Objective: Our key goal was to create a multi-layered, multisensory learning experience for visitors, making a topic that is inherently difficult to grasp due to its vast timescale feel immediate, tangible, and engaging. We achieved this through diverse approaches tailored to different learning aspects, connecting sight, touch, and digital content while enabling self-directed exploration without rigid sequences and building a physical-digital bridge through QR codes that link tangible objects with interactive media.
Knowledge is not just conveyed; it is constructed as an experience, step-by-step, playfully, and at each visitor's own pace.
Process
Structure and Implementation
From sketches and prototypes to the final Fossil Box architecture
Before finalizing form, we defined clear process goals: make geological timescales understandable, keep interaction self-directed, and ensure every content layer could be accessed through more than one sensory channel.
Another predefined objective was feasibility under real exhibition conditions. The concept had to be robust, intuitive for first-time users, and structured so that physical interaction, visual guidance, and digital deep dives supported one another instead of competing.
A core challenge in this phase was preserving complexity without overloading visitors. We therefore treated clarity and accessibility as fixed success criteria for every decision.
Outcome
Physical Build, Tactile Learning, and Digital Extension
1. Build: The box consists of a wooden drawer base, pull-out information cards, LED feedback with reed-switch triggers, and a structured top layer designed for open exploration rather than step-by-step guidance.
Box architecture with drawer mechanics and non-linear, self-directed handling
Final assembled build with integrated physical interaction layers
2. Tactile components: The 3D-printed fossils are arranged chronologically by age: the oldest specimen (fern, left) is placed at the lowest stratigraphic level, while the youngest (mammoth, right) sits highest within the fossil-bearing layers, above the other three species.
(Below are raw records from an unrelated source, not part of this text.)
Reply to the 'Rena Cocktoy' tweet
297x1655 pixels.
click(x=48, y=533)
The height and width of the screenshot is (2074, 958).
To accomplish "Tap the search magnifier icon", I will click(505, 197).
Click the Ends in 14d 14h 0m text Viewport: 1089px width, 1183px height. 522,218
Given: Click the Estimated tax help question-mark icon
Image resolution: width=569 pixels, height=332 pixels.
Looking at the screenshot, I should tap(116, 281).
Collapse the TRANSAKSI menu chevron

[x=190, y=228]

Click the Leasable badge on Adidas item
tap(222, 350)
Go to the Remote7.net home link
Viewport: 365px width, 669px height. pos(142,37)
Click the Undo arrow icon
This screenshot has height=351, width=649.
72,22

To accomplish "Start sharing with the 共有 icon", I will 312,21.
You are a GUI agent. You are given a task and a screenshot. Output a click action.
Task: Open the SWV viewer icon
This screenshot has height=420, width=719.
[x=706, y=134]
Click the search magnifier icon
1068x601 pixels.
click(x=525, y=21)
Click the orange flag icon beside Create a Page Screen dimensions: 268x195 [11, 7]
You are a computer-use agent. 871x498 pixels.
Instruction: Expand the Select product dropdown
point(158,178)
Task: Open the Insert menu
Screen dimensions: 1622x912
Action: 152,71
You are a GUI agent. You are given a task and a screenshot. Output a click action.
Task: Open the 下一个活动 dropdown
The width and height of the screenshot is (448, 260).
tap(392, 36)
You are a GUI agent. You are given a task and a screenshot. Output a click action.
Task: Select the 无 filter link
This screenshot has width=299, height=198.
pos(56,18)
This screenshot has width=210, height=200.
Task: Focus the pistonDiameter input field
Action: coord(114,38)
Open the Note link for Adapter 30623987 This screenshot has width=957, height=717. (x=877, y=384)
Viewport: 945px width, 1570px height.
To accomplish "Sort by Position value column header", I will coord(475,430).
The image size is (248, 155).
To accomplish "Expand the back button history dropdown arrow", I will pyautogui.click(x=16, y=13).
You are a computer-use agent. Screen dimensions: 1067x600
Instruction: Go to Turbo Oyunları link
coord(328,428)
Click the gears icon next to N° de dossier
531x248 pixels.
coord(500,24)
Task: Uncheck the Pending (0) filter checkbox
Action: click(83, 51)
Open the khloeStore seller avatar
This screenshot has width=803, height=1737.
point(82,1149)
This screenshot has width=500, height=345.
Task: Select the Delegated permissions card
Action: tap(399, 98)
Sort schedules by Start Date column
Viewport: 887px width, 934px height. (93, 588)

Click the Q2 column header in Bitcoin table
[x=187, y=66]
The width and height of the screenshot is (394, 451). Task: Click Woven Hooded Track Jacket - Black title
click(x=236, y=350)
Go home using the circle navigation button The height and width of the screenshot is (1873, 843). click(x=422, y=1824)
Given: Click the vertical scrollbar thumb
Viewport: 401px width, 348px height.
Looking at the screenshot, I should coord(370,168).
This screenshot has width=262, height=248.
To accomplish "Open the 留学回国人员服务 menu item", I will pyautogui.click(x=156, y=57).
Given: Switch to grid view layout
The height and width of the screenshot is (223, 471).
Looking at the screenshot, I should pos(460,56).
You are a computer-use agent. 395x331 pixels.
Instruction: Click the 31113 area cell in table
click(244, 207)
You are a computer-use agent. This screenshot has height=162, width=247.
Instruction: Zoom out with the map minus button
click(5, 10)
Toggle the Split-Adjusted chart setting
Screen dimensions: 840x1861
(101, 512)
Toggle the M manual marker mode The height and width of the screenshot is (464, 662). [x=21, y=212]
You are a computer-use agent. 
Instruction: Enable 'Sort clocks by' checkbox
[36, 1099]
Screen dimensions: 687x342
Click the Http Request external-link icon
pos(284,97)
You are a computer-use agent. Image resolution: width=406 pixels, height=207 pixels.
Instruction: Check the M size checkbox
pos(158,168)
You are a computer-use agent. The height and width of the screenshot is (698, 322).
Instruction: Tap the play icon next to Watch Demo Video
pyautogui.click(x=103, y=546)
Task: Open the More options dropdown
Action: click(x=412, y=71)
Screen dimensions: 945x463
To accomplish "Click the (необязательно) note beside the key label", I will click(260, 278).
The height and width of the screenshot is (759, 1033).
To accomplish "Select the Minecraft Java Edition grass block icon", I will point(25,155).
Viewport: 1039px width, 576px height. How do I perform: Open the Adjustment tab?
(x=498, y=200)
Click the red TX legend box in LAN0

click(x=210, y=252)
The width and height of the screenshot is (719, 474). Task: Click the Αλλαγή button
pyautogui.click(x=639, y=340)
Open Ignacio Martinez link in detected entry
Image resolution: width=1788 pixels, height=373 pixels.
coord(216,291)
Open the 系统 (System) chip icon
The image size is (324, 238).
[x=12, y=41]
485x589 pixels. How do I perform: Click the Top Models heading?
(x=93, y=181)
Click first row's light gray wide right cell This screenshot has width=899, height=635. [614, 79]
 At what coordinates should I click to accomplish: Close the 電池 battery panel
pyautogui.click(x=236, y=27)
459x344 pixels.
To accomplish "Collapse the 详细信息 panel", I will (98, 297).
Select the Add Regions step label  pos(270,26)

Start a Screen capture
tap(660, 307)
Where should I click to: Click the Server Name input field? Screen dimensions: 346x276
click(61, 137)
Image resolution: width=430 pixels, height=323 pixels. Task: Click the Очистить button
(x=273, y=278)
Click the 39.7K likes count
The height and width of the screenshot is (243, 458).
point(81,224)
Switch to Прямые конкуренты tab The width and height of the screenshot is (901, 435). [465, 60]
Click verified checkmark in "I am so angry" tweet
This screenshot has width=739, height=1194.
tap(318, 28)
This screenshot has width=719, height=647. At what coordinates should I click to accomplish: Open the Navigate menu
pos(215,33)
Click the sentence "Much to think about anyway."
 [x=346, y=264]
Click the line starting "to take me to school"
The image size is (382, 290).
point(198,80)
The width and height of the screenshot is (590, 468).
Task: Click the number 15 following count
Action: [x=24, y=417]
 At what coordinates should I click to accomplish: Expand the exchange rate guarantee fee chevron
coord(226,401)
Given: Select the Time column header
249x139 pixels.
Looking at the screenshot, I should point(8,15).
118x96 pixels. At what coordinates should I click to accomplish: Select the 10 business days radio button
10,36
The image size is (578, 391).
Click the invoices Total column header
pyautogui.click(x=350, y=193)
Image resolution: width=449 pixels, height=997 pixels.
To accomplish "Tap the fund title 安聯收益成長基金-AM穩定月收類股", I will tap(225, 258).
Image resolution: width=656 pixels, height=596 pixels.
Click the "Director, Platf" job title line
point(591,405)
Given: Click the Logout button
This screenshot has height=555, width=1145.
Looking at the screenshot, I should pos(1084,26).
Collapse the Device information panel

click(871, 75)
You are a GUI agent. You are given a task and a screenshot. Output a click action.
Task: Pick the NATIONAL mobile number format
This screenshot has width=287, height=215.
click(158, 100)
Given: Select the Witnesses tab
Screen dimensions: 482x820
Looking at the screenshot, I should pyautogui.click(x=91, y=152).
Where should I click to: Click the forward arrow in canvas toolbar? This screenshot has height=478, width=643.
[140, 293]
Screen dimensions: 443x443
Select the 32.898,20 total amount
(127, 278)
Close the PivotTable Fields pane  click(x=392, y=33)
In addition, habitat references and touchable species-specific materials such as fur, feathers, leaves, and shells are provided so visitors can experience each organism up close.
Chronological 3D fossil placement in foam for tactile comparison
Texture elements that make geological differences physically tangible
3. Digital component: QR codes connect each organism to Figma-animated Blender renderings that explain different fossilization processes, including permafrost, sedimentary, and terrestrial pathways. The arrangement groups each species' appearance, habitat, living environment, and fossilization process as one coherent visual unit.
QR-linked digital narratives with animated Blender-based fossilization sequences
Species-specific QR access points connecting physical cards to digital fossilization stories
Together, these layers create one coherent outcome: a robust installation that turns abstract deep-time knowledge into an interactive and memorable learning experience.